Take every line containing "Output" out of the records.

Information shown:
- Opening Delimiter -
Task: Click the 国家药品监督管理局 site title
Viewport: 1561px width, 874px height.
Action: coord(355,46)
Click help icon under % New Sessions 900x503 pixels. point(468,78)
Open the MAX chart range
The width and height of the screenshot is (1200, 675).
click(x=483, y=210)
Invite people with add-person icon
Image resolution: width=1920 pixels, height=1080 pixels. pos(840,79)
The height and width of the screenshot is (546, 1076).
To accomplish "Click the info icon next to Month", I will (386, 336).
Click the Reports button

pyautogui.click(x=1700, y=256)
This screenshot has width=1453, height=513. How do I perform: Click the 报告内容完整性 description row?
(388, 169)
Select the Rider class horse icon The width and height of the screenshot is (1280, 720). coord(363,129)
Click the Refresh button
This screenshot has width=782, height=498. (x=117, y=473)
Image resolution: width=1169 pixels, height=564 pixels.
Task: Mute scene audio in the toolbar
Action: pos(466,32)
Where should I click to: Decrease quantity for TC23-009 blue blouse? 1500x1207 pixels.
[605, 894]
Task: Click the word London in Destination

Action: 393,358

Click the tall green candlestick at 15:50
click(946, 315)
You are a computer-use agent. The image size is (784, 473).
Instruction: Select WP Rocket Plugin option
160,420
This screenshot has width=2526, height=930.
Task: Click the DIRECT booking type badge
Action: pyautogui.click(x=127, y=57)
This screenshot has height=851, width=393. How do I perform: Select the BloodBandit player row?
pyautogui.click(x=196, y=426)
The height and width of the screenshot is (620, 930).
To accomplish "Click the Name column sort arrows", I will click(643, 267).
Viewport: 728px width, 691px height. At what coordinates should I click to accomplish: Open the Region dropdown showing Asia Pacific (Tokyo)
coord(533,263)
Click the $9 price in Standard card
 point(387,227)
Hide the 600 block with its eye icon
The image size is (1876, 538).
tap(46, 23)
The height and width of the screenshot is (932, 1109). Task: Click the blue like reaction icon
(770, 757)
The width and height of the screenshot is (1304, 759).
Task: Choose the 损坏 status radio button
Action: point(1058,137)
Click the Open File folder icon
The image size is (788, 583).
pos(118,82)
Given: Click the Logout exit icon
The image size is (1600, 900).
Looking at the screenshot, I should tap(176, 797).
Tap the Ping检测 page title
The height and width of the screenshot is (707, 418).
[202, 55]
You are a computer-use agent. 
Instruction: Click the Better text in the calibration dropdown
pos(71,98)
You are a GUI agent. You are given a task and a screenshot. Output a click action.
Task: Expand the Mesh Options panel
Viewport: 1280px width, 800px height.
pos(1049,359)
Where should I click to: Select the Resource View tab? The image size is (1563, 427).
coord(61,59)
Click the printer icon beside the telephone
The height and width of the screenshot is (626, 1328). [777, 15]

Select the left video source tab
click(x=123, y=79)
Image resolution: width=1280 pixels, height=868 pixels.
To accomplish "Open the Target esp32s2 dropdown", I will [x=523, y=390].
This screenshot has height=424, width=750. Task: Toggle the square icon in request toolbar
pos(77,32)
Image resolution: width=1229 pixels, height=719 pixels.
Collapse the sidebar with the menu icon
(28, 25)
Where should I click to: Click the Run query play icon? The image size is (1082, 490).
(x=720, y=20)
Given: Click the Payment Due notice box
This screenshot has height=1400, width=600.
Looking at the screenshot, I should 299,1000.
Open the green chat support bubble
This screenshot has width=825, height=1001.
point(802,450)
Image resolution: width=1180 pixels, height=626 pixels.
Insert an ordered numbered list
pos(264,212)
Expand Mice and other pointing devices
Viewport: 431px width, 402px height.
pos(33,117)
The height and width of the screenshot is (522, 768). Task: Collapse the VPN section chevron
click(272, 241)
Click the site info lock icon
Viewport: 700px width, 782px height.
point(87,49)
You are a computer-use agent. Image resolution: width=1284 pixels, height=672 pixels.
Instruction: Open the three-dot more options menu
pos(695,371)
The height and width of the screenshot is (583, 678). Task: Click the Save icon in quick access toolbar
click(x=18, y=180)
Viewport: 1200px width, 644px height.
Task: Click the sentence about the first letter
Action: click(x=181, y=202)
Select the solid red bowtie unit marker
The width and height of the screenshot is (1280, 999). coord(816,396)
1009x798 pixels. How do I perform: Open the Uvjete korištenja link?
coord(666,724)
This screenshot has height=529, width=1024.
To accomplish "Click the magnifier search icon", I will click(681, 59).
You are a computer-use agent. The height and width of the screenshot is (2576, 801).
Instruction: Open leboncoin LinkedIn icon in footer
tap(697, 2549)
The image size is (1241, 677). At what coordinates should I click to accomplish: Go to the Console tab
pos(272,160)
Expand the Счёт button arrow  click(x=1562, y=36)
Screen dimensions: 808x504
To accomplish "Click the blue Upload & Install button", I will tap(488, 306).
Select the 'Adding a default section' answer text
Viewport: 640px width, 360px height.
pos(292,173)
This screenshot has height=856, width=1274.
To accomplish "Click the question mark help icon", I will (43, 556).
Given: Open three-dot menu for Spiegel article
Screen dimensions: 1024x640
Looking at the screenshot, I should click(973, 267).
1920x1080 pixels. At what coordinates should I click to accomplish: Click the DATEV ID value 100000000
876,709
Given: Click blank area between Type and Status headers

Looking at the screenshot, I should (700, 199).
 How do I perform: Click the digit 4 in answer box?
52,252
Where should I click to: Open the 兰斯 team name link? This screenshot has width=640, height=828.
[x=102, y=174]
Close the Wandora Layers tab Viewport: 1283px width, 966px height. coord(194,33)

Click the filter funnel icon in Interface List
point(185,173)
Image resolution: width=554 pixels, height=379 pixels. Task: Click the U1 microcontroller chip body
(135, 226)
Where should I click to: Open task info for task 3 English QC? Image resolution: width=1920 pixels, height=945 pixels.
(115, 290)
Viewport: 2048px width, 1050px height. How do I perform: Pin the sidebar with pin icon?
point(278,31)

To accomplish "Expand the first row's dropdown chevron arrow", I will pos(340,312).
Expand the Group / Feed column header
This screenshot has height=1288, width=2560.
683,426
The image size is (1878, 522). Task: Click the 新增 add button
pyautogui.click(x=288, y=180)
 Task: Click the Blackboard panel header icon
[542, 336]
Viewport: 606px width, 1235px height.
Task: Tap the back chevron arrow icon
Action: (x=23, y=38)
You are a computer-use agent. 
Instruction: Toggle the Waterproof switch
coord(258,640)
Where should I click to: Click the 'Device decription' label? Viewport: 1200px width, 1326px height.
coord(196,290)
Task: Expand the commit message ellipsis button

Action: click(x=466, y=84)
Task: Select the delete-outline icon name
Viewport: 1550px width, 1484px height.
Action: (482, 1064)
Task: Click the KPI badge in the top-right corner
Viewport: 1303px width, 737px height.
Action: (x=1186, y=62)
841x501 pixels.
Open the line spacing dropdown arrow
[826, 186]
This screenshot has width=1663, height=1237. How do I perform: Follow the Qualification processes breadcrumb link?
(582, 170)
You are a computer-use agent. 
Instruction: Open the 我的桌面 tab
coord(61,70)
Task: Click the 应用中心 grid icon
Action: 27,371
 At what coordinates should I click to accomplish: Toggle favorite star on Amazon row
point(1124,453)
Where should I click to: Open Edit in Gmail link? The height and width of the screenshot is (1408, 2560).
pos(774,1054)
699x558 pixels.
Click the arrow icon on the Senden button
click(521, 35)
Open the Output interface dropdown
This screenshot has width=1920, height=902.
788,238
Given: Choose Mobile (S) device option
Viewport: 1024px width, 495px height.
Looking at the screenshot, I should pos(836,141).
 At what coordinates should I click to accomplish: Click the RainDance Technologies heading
- Closing Delimiter -
Task result:
You are a GUI agent. You are given a task and a screenshot. Output a click action.
Open the Output interface dropdown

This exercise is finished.